Folk Videos

Ane Díaz Grieves on Passionate Folk Track ‘Carmela’

Los Angeles-based artist shares a taste of her reimagined Venezuelan folk songs taken off her upcoming LP due June 9, 2023.

Roots and connection are at the forefront for Ane Díaz and her upcoming album of reimagined Venezuelan folk songs, Despechada, due June 9, 2023 via LaunchLeft. What is used to describe being heartbroken, having a love affair, or “without your soul,” Despechada‘s sentiment illustrates Diaz’s longing for her homeland of Caracas, Venezuela and finds a way to bring the most beloved and cherished moments of her country home.
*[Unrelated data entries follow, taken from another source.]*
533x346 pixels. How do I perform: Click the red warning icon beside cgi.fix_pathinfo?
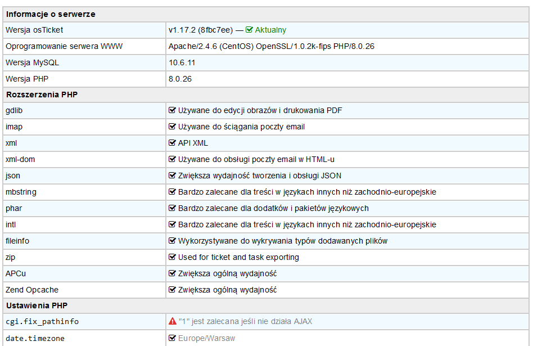(173, 322)
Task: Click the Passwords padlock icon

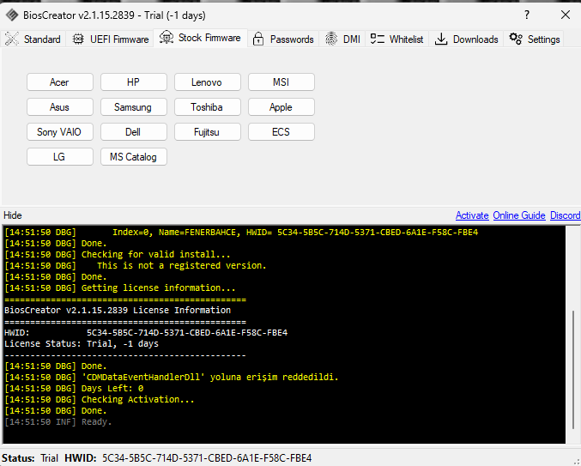Action: coord(258,39)
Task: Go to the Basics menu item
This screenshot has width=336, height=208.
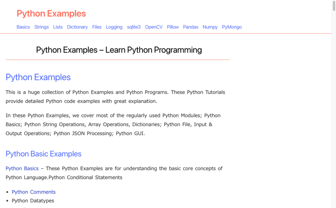Action: pyautogui.click(x=23, y=27)
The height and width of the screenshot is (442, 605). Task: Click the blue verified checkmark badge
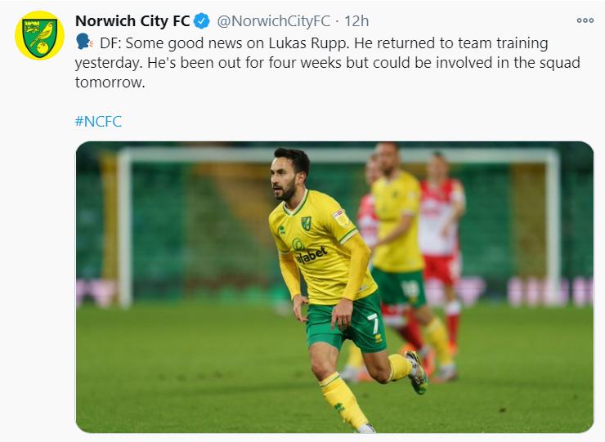pyautogui.click(x=201, y=20)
On the artist’s latest single and video “Carmela,” Díaz’s narration is of deceit and heartbreak, grieving to the soul of Carmela. The single’s passionate delivery is held by the flame of Díaz’s vocals that are thick with affliction and virtue and burns throughout the track.

An organic percussion moves with the inflamed passion and gradually builds the betrayal and tempo. The horn solo reflects the gnawing of pain at the heart and reinforces the stirring state of confusion on the repetitive cry: “Oh, love is to blame, oh Carmela, that I see myself in this mess Oh, four thousand wishes have olle Carmela, four thousand wishes have the woman who falls in love, Olero, lero, lero, lero lay, lay / Ay el amor tiene la culpa, ay Carmela, que yo en trabajo me vea Ay, cuatro mil deseos tiene olle Carmela, cuatro mil deseos tiene la mujer que se enamora, Olero, lero, lero, lero lay, lay.”
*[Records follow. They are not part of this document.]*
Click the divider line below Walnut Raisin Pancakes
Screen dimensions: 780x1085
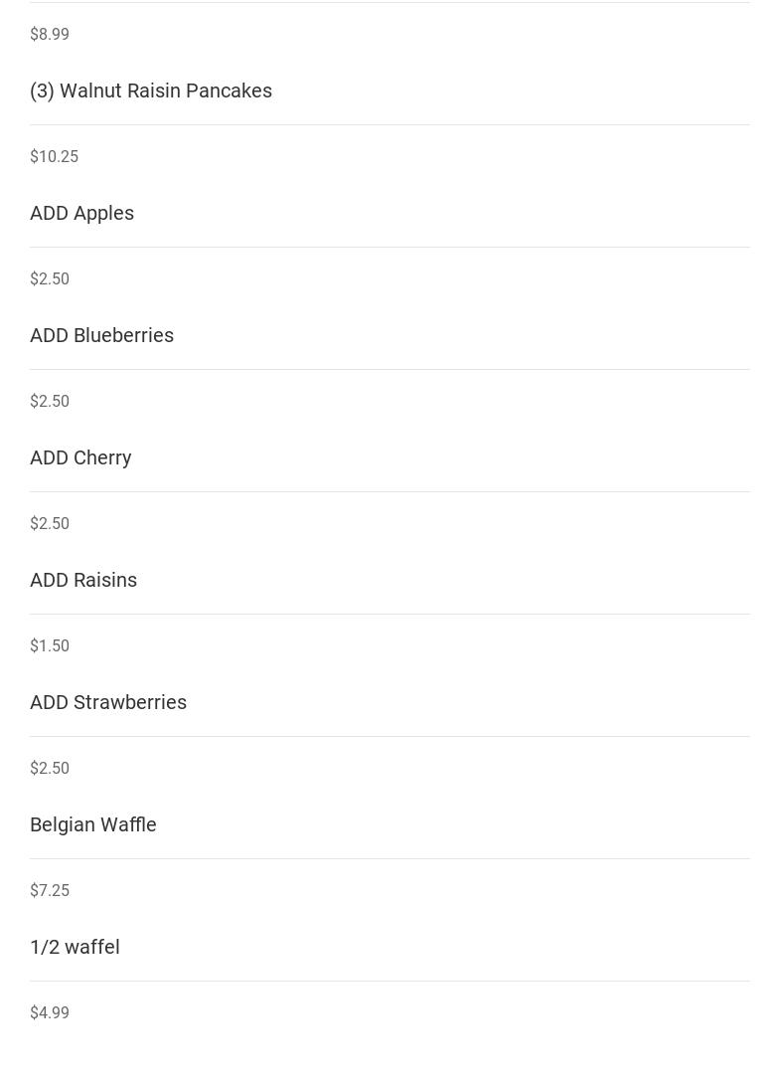[390, 125]
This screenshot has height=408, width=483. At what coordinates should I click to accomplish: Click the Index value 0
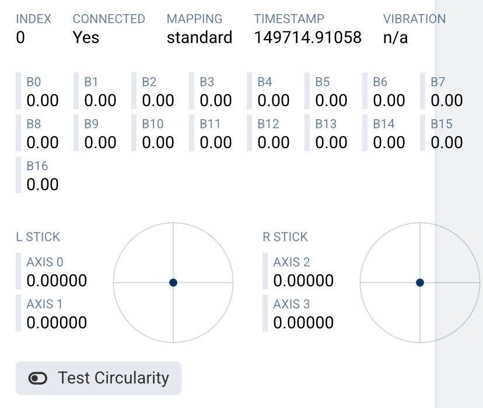pyautogui.click(x=20, y=38)
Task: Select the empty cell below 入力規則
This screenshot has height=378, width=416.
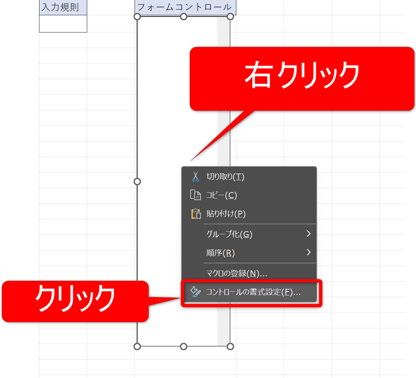Action: [63, 24]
“This song is a fulia oriental,” says Díaz. “Fulias are originally from the Canary Islands, where my dad is from, and it was adapted by different parts of the country. These types of songs are now played in town parties and celebrations: for people to exchange their day, personal grievances, love stories followed by a chorus’ answer.”
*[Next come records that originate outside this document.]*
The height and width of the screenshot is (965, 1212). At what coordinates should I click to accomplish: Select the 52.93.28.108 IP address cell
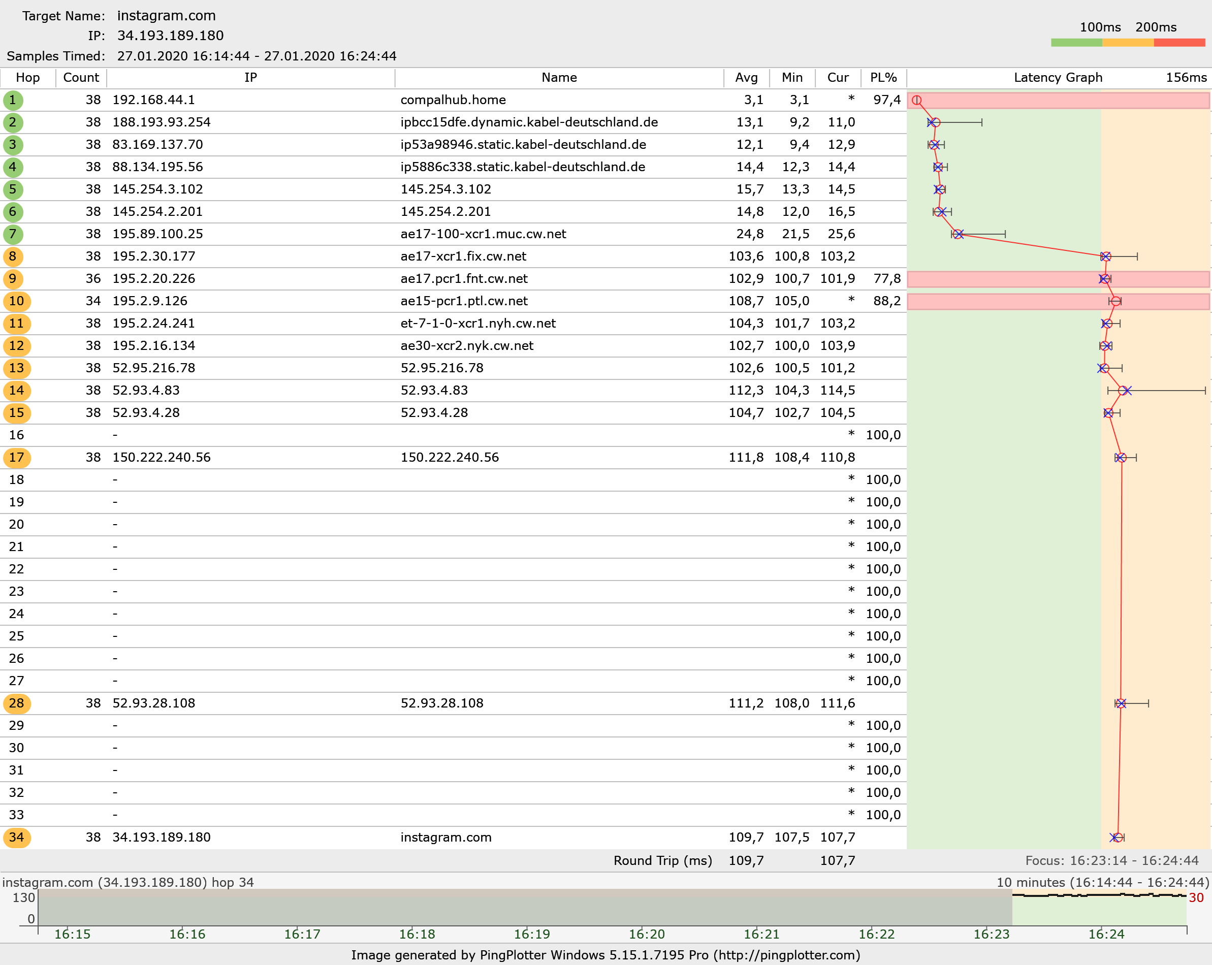pos(153,703)
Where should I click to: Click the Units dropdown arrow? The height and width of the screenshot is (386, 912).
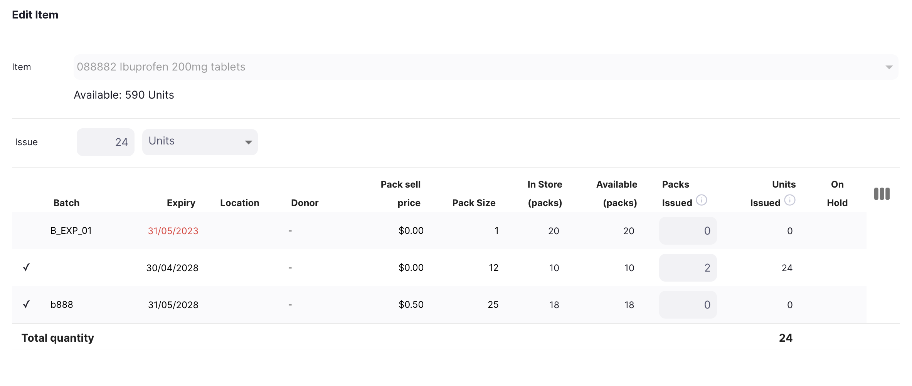tap(248, 143)
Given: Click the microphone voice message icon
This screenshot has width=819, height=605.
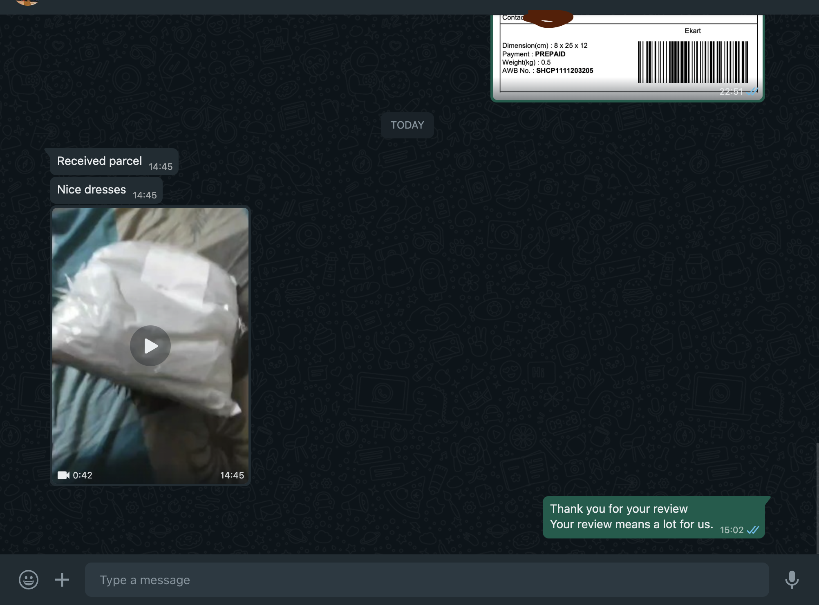Looking at the screenshot, I should [x=792, y=579].
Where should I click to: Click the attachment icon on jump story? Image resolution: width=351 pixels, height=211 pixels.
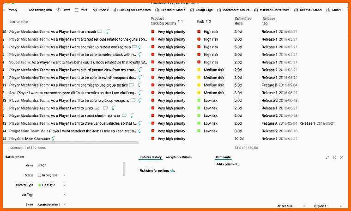(97, 108)
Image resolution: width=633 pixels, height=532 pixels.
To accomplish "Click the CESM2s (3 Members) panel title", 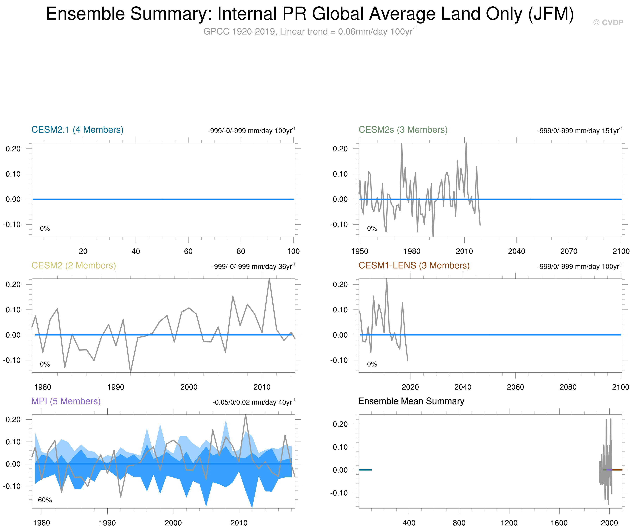I will pos(403,130).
And as the track weeps and seeks an answer, the accompanying visual takes viewers throughout the streets of Venezuela and moves through faces and their stories across the striking oil-simulated paintings. All generated by a Stable Diffusion application and directed by Nathalis Pizarro, the video moves with pain and illustrates an additional layer of time not stopping for the heartache.